# [What you are asked to do]
Render every line of all the items below as one JSON list of strings, one string per line, leaving out blank lines.

+++

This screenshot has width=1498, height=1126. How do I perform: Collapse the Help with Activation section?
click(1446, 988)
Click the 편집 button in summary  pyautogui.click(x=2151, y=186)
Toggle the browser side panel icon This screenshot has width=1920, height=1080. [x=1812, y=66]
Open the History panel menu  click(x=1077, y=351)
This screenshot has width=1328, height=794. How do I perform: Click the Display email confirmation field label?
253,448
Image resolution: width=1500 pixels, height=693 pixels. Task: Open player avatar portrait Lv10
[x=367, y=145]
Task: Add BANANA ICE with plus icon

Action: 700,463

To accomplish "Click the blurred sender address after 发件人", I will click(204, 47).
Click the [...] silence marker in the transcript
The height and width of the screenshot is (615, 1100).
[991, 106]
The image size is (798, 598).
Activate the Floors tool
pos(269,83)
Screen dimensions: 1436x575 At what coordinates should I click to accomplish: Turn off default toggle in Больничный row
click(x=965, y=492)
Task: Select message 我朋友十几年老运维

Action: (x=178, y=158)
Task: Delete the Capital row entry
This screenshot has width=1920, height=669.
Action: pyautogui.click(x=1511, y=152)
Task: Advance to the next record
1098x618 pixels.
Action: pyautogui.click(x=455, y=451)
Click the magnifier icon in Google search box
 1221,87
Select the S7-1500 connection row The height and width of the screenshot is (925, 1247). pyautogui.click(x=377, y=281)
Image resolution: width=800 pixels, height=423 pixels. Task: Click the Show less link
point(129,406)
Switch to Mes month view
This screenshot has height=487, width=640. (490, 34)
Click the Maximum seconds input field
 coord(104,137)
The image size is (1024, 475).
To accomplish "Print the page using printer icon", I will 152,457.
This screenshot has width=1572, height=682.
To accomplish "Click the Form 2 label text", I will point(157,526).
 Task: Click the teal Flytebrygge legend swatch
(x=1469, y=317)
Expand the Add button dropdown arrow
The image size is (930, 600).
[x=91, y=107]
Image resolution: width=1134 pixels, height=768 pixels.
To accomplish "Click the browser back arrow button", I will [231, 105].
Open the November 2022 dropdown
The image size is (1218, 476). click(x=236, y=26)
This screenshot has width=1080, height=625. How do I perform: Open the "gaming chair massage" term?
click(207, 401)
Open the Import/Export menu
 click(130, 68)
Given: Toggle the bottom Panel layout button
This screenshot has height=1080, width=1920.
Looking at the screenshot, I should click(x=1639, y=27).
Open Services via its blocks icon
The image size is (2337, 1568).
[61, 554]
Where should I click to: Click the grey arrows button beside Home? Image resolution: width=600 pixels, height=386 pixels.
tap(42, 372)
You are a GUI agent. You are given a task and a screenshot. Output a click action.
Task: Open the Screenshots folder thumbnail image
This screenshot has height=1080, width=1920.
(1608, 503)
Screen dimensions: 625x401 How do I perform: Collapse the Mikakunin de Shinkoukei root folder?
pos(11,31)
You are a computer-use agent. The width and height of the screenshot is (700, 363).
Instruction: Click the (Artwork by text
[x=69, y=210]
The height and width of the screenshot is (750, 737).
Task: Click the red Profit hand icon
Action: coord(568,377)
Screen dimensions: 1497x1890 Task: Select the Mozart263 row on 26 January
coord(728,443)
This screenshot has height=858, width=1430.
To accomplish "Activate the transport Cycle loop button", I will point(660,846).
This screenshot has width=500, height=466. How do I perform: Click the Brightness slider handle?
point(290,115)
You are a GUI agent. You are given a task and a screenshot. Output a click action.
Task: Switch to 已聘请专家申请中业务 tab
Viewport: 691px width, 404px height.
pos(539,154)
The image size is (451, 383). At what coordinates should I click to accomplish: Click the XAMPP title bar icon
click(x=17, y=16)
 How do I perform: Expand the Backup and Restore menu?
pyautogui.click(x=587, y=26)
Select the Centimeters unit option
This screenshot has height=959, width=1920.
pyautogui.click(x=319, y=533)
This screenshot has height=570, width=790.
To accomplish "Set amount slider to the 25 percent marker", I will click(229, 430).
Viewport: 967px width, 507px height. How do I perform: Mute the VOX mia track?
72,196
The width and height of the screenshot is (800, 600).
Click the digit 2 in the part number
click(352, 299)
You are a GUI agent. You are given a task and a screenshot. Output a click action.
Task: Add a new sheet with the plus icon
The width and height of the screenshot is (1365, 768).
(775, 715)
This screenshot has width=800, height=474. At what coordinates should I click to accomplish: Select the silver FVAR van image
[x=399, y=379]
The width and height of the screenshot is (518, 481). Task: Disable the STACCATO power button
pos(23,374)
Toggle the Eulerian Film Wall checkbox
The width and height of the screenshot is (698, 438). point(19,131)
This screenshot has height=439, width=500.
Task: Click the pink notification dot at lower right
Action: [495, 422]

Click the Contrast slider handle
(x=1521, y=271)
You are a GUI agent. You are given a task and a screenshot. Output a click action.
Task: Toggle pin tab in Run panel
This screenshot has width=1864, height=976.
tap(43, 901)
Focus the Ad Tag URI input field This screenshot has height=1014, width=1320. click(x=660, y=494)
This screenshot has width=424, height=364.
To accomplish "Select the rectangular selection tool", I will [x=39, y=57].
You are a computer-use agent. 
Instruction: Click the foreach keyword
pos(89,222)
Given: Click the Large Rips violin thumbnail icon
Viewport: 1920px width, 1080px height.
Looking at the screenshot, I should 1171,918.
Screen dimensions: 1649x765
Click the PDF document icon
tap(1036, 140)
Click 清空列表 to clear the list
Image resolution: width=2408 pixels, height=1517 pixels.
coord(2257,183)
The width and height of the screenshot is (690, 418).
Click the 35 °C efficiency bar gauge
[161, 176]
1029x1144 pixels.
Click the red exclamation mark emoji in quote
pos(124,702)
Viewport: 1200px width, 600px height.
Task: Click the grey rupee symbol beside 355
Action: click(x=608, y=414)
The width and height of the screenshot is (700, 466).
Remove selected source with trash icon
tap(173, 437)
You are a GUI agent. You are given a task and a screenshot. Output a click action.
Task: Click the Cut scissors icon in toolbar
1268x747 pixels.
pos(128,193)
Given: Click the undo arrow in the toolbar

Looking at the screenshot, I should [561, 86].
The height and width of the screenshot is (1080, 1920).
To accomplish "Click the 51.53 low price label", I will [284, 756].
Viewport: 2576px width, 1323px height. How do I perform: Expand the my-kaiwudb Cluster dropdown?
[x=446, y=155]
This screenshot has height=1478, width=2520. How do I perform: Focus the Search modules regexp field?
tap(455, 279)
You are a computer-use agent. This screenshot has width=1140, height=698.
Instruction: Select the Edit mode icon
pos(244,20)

+++

# [Task output]
[
  "This screenshot has width=1498, height=1126. How do I perform: Collapse the Help with Activation section?",
  "click(1446, 988)",
  "Click the 편집 button in summary  pyautogui.click(x=2151, y=186)",
  "Toggle the browser side panel icon This screenshot has width=1920, height=1080. [x=1812, y=66]",
  "Open the History panel menu  click(x=1077, y=351)",
  "This screenshot has width=1328, height=794. How do I perform: Click the Display email confirmation field label?",
  "253,448",
  "Image resolution: width=1500 pixels, height=693 pixels. Task: Open player avatar portrait Lv10",
  "[x=367, y=145]",
  "Task: Add BANANA ICE with plus icon",
  "Action: 700,463",
  "To accomplish \"Click the blurred sender address after 发件人\", I will click(204, 47).",
  "Click the [...] silence marker in the transcript",
  "The height and width of the screenshot is (615, 1100).",
  "[991, 106]",
  "The image size is (798, 598).",
  "Activate the Floors tool",
  "pos(269,83)",
  "Screen dimensions: 1436x575 At what coordinates should I click to accomplish: Turn off default toggle in Больничный row",
  "click(x=965, y=492)",
  "Task: Select message 我朋友十几年老运维",
  "Action: (x=178, y=158)",
  "Task: Delete the Capital row entry",
  "This screenshot has width=1920, height=669.",
  "Action: pyautogui.click(x=1511, y=152)",
  "Task: Advance to the next record",
  "1098x618 pixels.",
  "Action: pyautogui.click(x=455, y=451)",
  "Click the magnifier icon in Google search box",
  " 1221,87",
  "Select the S7-1500 connection row The height and width of the screenshot is (925, 1247). pyautogui.click(x=377, y=281)",
  "Image resolution: width=800 pixels, height=423 pixels. Task: Click the Show less link",
  "point(129,406)",
  "Switch to Mes month view",
  "This screenshot has height=487, width=640. (490, 34)",
  "Click the Maximum seconds input field",
  " coord(104,137)",
  "The image size is (1024, 475).",
  "To accomplish \"Print the page using printer icon\", I will 152,457.",
  "This screenshot has width=1572, height=682.",
  "To accomplish \"Click the Form 2 label text\", I will point(157,526).",
  " Task: Click the teal Flytebrygge legend swatch",
  "(x=1469, y=317)",
  "Expand the Add button dropdown arrow",
  "The image size is (930, 600).",
  "[x=91, y=107]",
  "Image resolution: width=1134 pixels, height=768 pixels.",
  "To accomplish \"Click the browser back arrow button\", I will [231, 105].",
  "Open the November 2022 dropdown",
  "The image size is (1218, 476). click(x=236, y=26)",
  "This screenshot has width=1080, height=625. How do I perform: Open the \"gaming chair massage\" term?",
  "click(207, 401)",
  "Open the Import/Export menu",
  " click(130, 68)",
  "Given: Toggle the bottom Panel layout button",
  "This screenshot has height=1080, width=1920.",
  "Looking at the screenshot, I should click(x=1639, y=27).",
  "Open Services via its blocks icon",
  "The image size is (2337, 1568).",
  "[61, 554]",
  "Where should I click to: Click the grey arrows button beside Home? Image resolution: width=600 pixels, height=386 pixels.",
  "tap(42, 372)",
  "You are a GUI agent. You are given a task and a screenshot. Output a click action.",
  "Task: Open the Screenshots folder thumbnail image",
  "This screenshot has height=1080, width=1920.",
  "(1608, 503)",
  "Screen dimensions: 625x401 How do I perform: Collapse the Mikakunin de Shinkoukei root folder?",
  "pos(11,31)",
  "You are a computer-use agent. The width and height of the screenshot is (700, 363).",
  "Instruction: Click the (Artwork by text",
  "[x=69, y=210]",
  "The height and width of the screenshot is (750, 737).",
  "Task: Click the red Profit hand icon",
  "Action: coord(568,377)",
  "Screen dimensions: 1497x1890 Task: Select the Mozart263 row on 26 January",
  "coord(728,443)",
  "This screenshot has height=858, width=1430.",
  "To accomplish \"Activate the transport Cycle loop button\", I will point(660,846).",
  "This screenshot has width=500, height=466. How do I perform: Click the Brightness slider handle?",
  "point(290,115)",
  "You are a GUI agent. You are given a task and a screenshot. Output a click action.",
  "Task: Switch to 已聘请专家申请中业务 tab",
  "Viewport: 691px width, 404px height.",
  "pos(539,154)",
  "The image size is (451, 383). At what coordinates should I click to accomplish: Click the XAMPP title bar icon",
  "click(x=17, y=16)",
  " How do I perform: Expand the Backup and Restore menu?",
  "pyautogui.click(x=587, y=26)",
  "Select the Centimeters unit option",
  "This screenshot has height=959, width=1920.",
  "pyautogui.click(x=319, y=533)",
  "This screenshot has height=570, width=790.",
  "To accomplish \"Set amount slider to the 25 percent marker\", I will click(229, 430).",
  "Viewport: 967px width, 507px height. How do I perform: Mute the VOX mia track?",
  "72,196",
  "The width and height of the screenshot is (800, 600).",
  "Click the digit 2 in the part number",
  "click(352, 299)",
  "You are a GUI agent. You are given a task and a screenshot. Output a click action.",
  "Task: Add a new sheet with the plus icon",
  "The width and height of the screenshot is (1365, 768).",
  "(775, 715)",
  "This screenshot has width=800, height=474. At what coordinates should I click to accomplish: Select the silver FVAR van image",
  "[x=399, y=379]",
  "The width and height of the screenshot is (518, 481). Task: Disable the STACCATO power button",
  "pos(23,374)",
  "Toggle the Eulerian Film Wall checkbox",
  "The width and height of the screenshot is (698, 438). point(19,131)",
  "This screenshot has height=439, width=500.",
  "Task: Click the pink notification dot at lower right",
  "Action: [495, 422]",
  "Click the Contrast slider handle",
  "(x=1521, y=271)",
  "You are a GUI agent. You are given a task and a screenshot. Output a click action.",
  "Task: Toggle pin tab in Run panel",
  "This screenshot has width=1864, height=976.",
  "tap(43, 901)",
  "Focus the Ad Tag URI input field This screenshot has height=1014, width=1320. click(x=660, y=494)",
  "This screenshot has width=424, height=364.",
  "To accomplish \"Select the rectangular selection tool\", I will [x=39, y=57].",
  "You are a computer-use agent. ",
  "Instruction: Click the foreach keyword",
  "pos(89,222)",
  "Given: Click the Large Rips violin thumbnail icon",
  "Viewport: 1920px width, 1080px height.",
  "Looking at the screenshot, I should 1171,918.",
  "Screen dimensions: 1649x765",
  "Click the PDF document icon",
  "tap(1036, 140)",
  "Click 清空列表 to clear the list",
  "Image resolution: width=2408 pixels, height=1517 pixels.",
  "coord(2257,183)",
  "The width and height of the screenshot is (690, 418).",
  "Click the 35 °C efficiency bar gauge",
  "[161, 176]",
  "1029x1144 pixels.",
  "Click the red exclamation mark emoji in quote",
  "pos(124,702)",
  "Viewport: 1200px width, 600px height.",
  "Task: Click the grey rupee symbol beside 355",
  "Action: click(x=608, y=414)",
  "The width and height of the screenshot is (700, 466).",
  "Remove selected source with trash icon",
  "tap(173, 437)",
  "You are a GUI agent. You are given a task and a screenshot. Output a click action.",
  "Task: Click the Cut scissors icon in toolbar",
  "1268x747 pixels.",
  "pos(128,193)",
  "Given: Click the undo arrow in the toolbar",
  "Looking at the screenshot, I should [561, 86].",
  "The height and width of the screenshot is (1080, 1920).",
  "To accomplish \"Click the 51.53 low price label\", I will [284, 756].",
  "Viewport: 2576px width, 1323px height. How do I perform: Expand the my-kaiwudb Cluster dropdown?",
  "[x=446, y=155]",
  "This screenshot has height=1478, width=2520. How do I perform: Focus the Search modules regexp field?",
  "tap(455, 279)",
  "You are a computer-use agent. This screenshot has width=1140, height=698.",
  "Instruction: Select the Edit mode icon",
  "pos(244,20)"
]